■ List of tasks ■
a: Using the article about Ford's purchase of the Corktown depot below, answer each question:
(i) What share of the up-front renovation costs does the company expect tax breaks to cover?
(ii) How much did the deleted public document show a Ford-linked entity paying Crown Land Development Co. LLC?
(iii) What is the estimated cost of the Dearborn transformation plan?
b: In the article about Ford's Corktown depot below, shorten the paragraph that begins "Hackett said the Corktown project" and keep its main facts.
c: Extend the article about Ford's Corktown depot below by writing what comes after its last sentence. Do not continue the data that follows it.

Reviving the depot and establishing Corktown in a potential mobility corridor would require tax incentives to renovate the building at its heart, Bill Ford Jr. said.

The company, pointing to previous projects in the city, expects roughly a third of the up-front renovation costs would be covered by tax breaks for restoring the historic depot. Ford, the city and the former owners of the building have declined comment on how much Ford paid for the station, or how much Ford will spend on the renovation.

The News acquired a now-deleted public document filed online that indicated an entity linked to Ford paid Matthew Moroun’s Crown Land Development Co. LLC $8 million on May 22, the day Dubensky said Ford officially closed on the purchase of the depot and adjacent book depository building.

Hackett said the Corktown project won’t cost Ford any more than what it budgeted for the Dearborn transformation plan, estimated to be roughly $1 billion. Money for the Corktown project is being redirected from that original budget.

■ Supplied data ■
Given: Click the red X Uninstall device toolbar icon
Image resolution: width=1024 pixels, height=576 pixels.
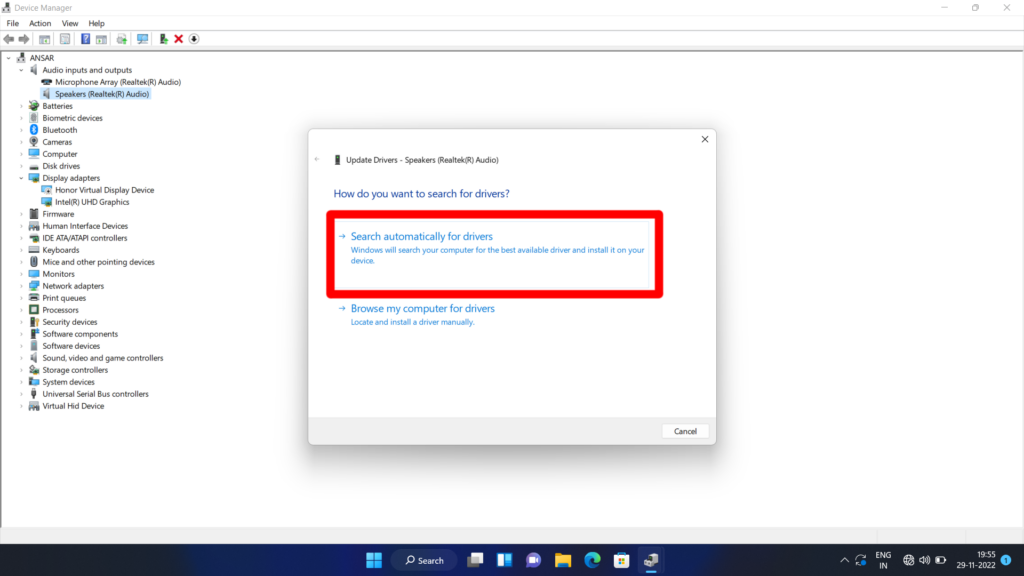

■ Results of the tasks ■
a:
(i) Roughly a third.
(ii) $8 million.
(iii) Roughly $1 billion.

b: Hackett said the Corktown project is funded with money redirected from the Dearborn transformation plan's budget of roughly $1 billion, so it won't cost Ford more than that amount.

c:
Bill Ford Jr., Dubensky and other ranking officials declined to discuss those figures. But the executive chairman did concede that the expected cost of restoring the depot   “dwarfs the purchase price.”

Part of Dubensky’s job during the months-long negotiation was to be Bill Ford’s “sanity check.” Over a roughly seven-month period, Dubensky met with Moroun and the president of the Moroun family’s Crown Enterprises Inc., Michael Samhat, at area restaurants to discuss a possible sale. Bill Ford Jr. met with Moroun in Ford’s Dearborn office, from which Ford can see the western flank of the depot.

Between early 2018 and the May 22 closing, Dubensky’s team tested everything from the soil to the facade of the station to determine an estimated cost of a renovation. The Ford Land team did financial modeling to determine if the investment was feasible with future market conditions.

“I didn’t want this to be an emotional purchase,” Bill Ford Jr. said. “This had to be the right business decision. I couldn’t be happier. But was I prepared to walk away if it was the wrong deal? Yes, I was.”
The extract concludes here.